The study, led by Michal Nachmany and Sam Fankhauser, points out that 53 countries, including the 28 Member States of the European Union, have national targets that set either absolute or relative limits on annual emissions of greenhouse gases across their economies.
Lead author of the study, Michal Nachmany, said: “With three-quarters of the world’s greenhouse gas emissions now covered by national targets, we can be more confident about the credibility of the pledges that countries will make ahead of the crucial United Nations summit in Paris in December this year.
While collectively these pledges are unlikely to be consistent with the international goal of avoiding global warming of more than 2 centigrade degrees, the existence of national legislation and policies should provide the opportunity for countries to strengthen the ambition of their emissions cuts after the summit.”
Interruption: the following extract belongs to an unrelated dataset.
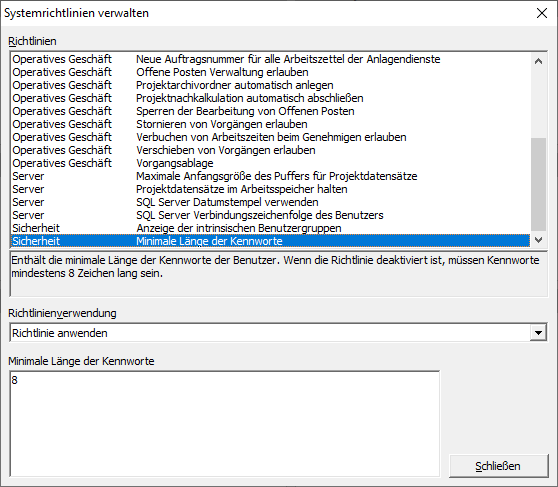
Task: Click the list scrollbar thumb
Action: tap(538, 184)
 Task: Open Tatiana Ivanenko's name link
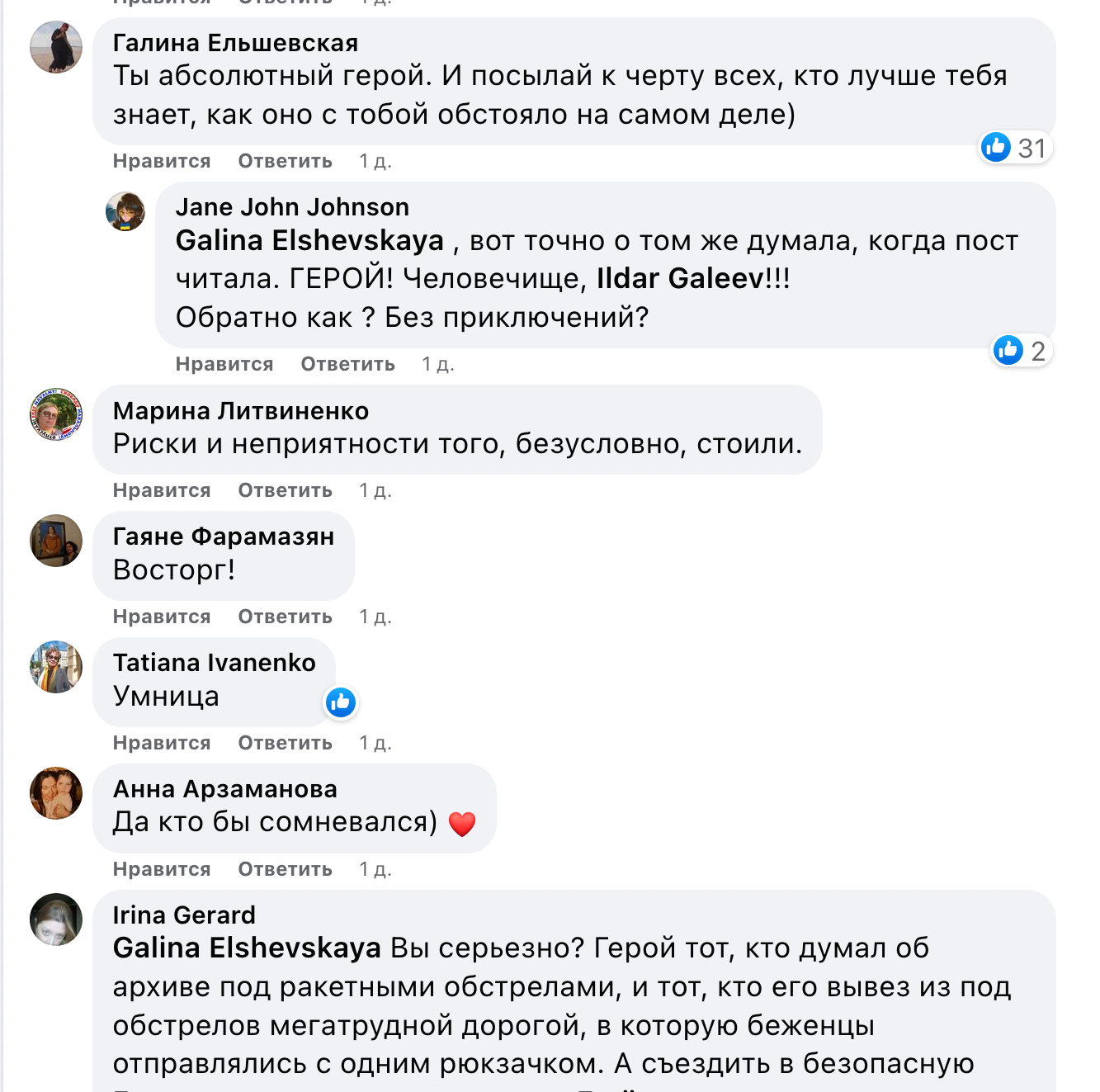[214, 663]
The study also found that the 98 countries and the European Union together had 804 climate laws and policies at the end of 2014, compared with 426 in 2009, when a previous attempt was made in Copenhagen, Denmark, to reach an international agreement. In 1997, when the Kyoto Protocol was agreed, these countries had just 54 climate laws and policies between them.
Professor Fankhauser said: “Every five or so years the number of climate laws and policies across the world has doubled. This growing amount of legislation provides evidence that the world’s major emitters are taking serious steps to tackle climate change in their countries. By writing their intentions into law, the world’s leaders have shown that international climate change talks do lead to national action in the vast majority of countries.”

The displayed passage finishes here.